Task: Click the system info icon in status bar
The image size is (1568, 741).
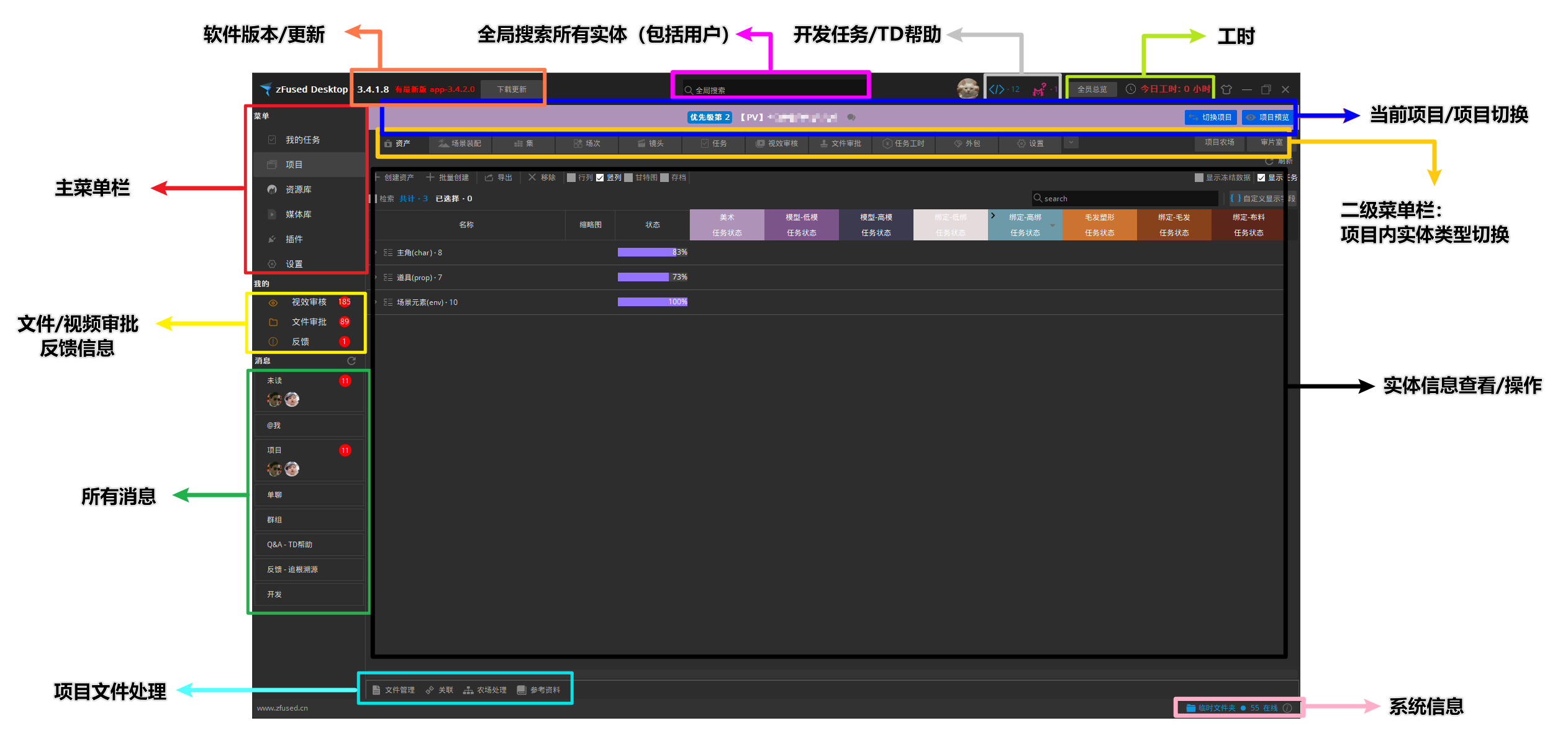Action: pyautogui.click(x=1287, y=707)
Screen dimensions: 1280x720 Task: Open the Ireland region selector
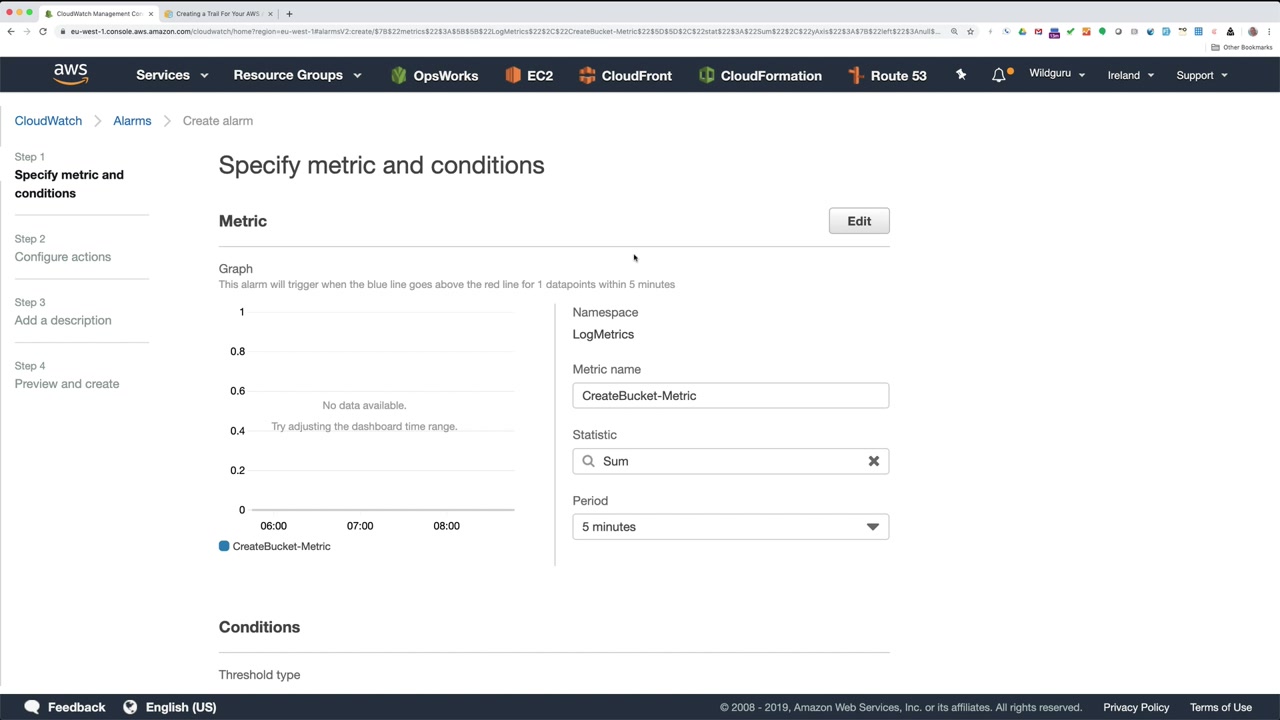[x=1130, y=75]
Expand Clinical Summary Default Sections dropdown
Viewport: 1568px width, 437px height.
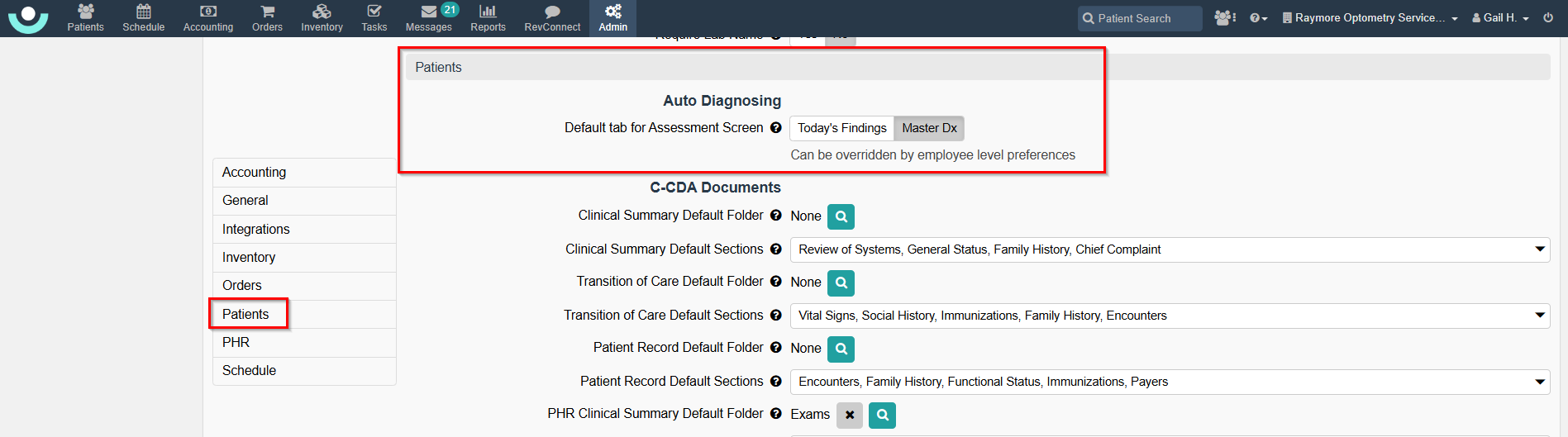pos(1169,249)
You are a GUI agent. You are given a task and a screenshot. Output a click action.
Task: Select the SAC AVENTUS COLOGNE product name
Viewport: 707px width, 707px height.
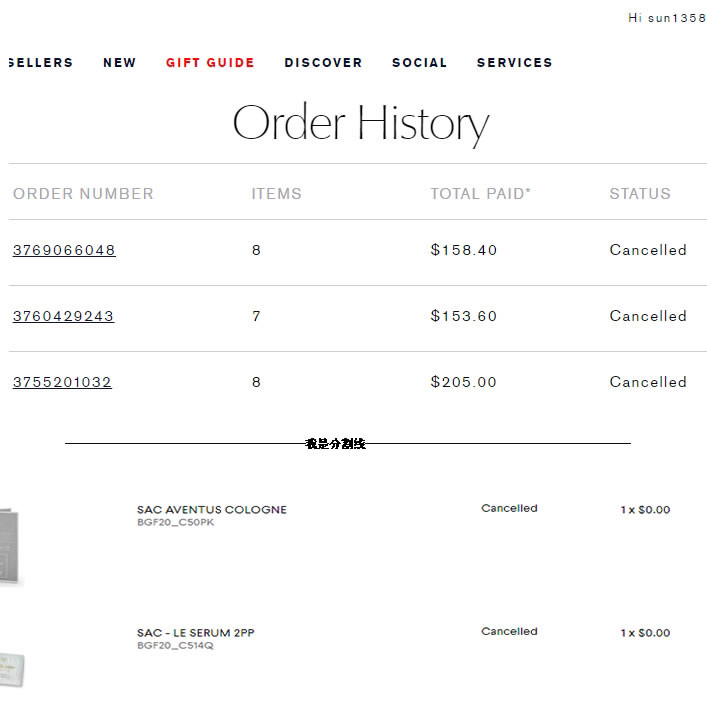(212, 510)
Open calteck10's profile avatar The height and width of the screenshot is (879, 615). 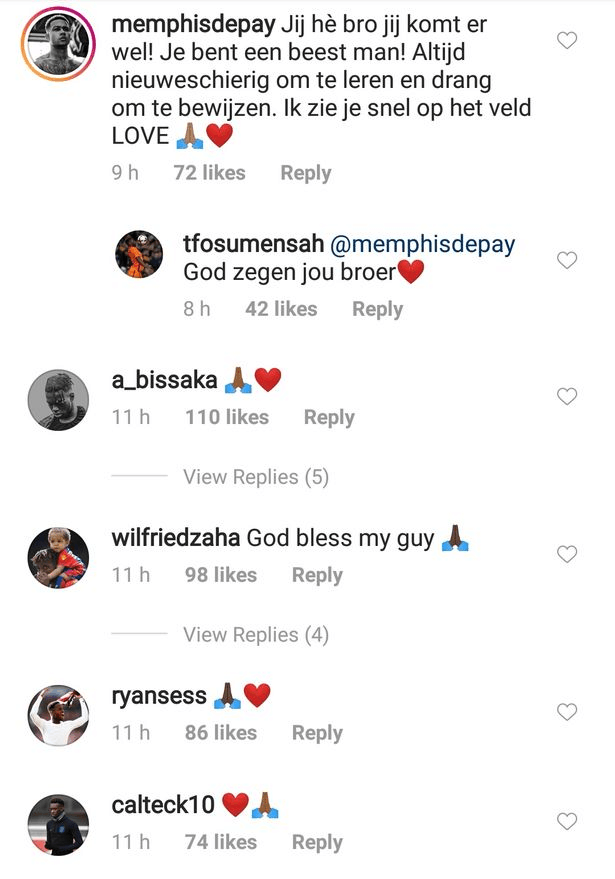pos(57,824)
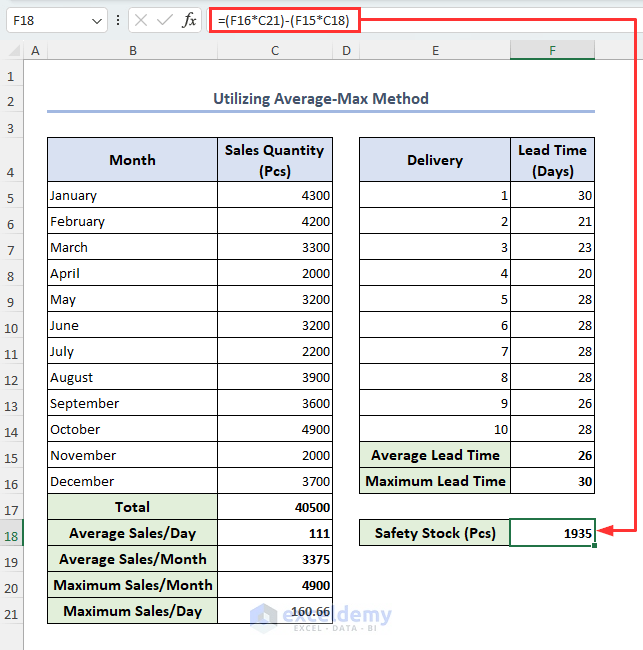
Task: Click the formula bar options dots handle
Action: 119,20
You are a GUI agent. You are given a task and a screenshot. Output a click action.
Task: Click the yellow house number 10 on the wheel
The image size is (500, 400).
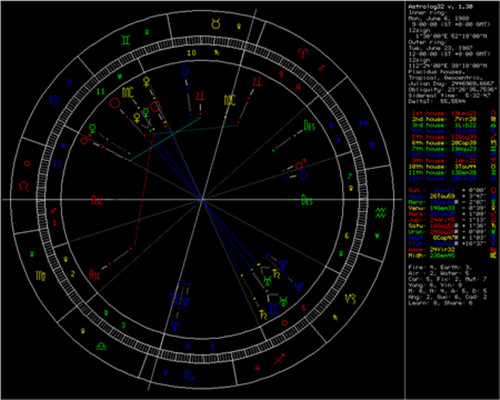191,53
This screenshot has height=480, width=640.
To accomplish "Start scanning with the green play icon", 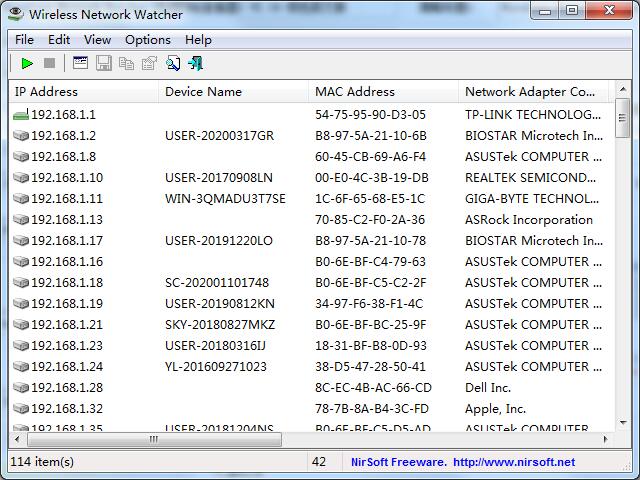I will (x=27, y=63).

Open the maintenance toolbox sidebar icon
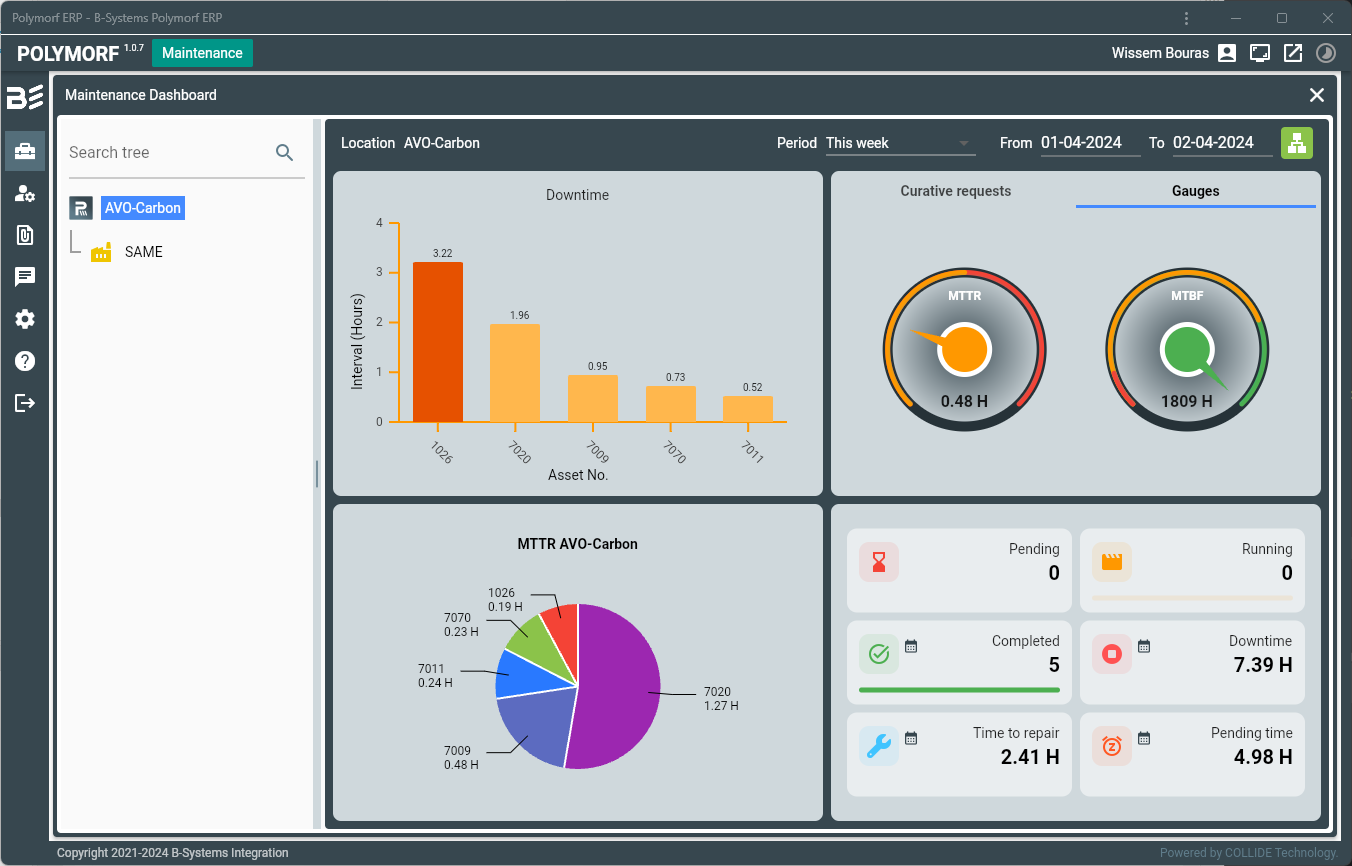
================
◆ **Problem requirements**: Take the entries above and copy exactly the lines starting at the one with "Screen dimensions: 1280x720" and ending at the one with "Task: Select the"; nothing outside that span, and no pictures.

◆ **Result of this task**:
Screen dimensions: 1280x720 Task: Open the Ireland region selector
[x=1130, y=75]
Expand Clinical Summary Default Sections dropdown
Viewport: 1568px width, 437px height.
pos(1169,249)
You are a GUI agent. You are given a task and a screenshot. Output a click action.
Task: Select the SAC AVENTUS COLOGNE product name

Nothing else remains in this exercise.